This program acts as a proxy database, in which, any one table can be spoofed, allowing developers the ability to work without conflicting with other developers or testers.
Note
The main
branch uses a third-party library for the mysql protocol and is minimally functional, meaning it breaks in some scenarios. Because of this, I am implementing the mysql protocol on branch crashing-on-update-bug
, to resolve these issues. Follow PR #2 to keep informed.
Have you ever been in development and the needed data is in the test environment, but working with it is almost impossible because application gates are always being opened and closed? With this program, just spoof the application gate table and connect to the proxy. You can easily modify the application gates without affecting the real gates in the test environment.
To begin, you must have Go and Docker installed. In case you are on mac, docker won't work by itself, unless you install docker desktop. If you're like me and PREFER CLIs, then install, colima
which is a container runtime, and can serve as a "docker daemon".
First set these environment variables, in the terminal that will be running the proxy in, for connecting to your desired remote database
export DB_HOST=""
export DB_USER=""
export DB_PASS=""
export DB_NAME=""
Then you'll need to build the docker image and then start a container:
docker build -t imposter-img .
docker run -d --name imposter-cont -p 3306:3306 imposter-img
Then run:
go build
Continue by selecting the schema and table to be spoofed. After this, the proxy will begin running. The idea is that you connect your DBMS and your locally running APIs to this proxy, so that you can modify the locally spoofed table, without changing configurations that impact others, and such that others cannot impact you.
Finally, the proxy is running!
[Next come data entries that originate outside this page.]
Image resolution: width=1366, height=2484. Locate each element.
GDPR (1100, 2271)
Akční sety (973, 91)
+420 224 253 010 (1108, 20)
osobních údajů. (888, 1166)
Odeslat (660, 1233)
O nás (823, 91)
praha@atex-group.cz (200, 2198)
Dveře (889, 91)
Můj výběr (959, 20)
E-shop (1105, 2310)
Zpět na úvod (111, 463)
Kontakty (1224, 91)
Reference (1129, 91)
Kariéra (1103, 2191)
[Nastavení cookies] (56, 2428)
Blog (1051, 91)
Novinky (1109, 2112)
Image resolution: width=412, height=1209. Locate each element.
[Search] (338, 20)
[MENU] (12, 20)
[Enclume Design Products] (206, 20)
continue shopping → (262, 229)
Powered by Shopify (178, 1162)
Now we want it to do some tom-foolery. We can connect to it using the following credentials:
host - 127.0.0.1
port - 3307
username - root
password - "" (empty string)
For instance, you can enter these into a DBMS to view the spoofed database or you can use them when establishing a database connection programmatically , so this might look like:
host: '127.0.0.1',
user: 'root',
password: '',
database: 'my_db', // your actual db name
port: 3307,
Caution
This currently not compatible with Sequelize. I've found the best experience to be when using a raw driver/connector without an ORM. If you find an issue, file it!
I have begun writing my own codec on another brsnch.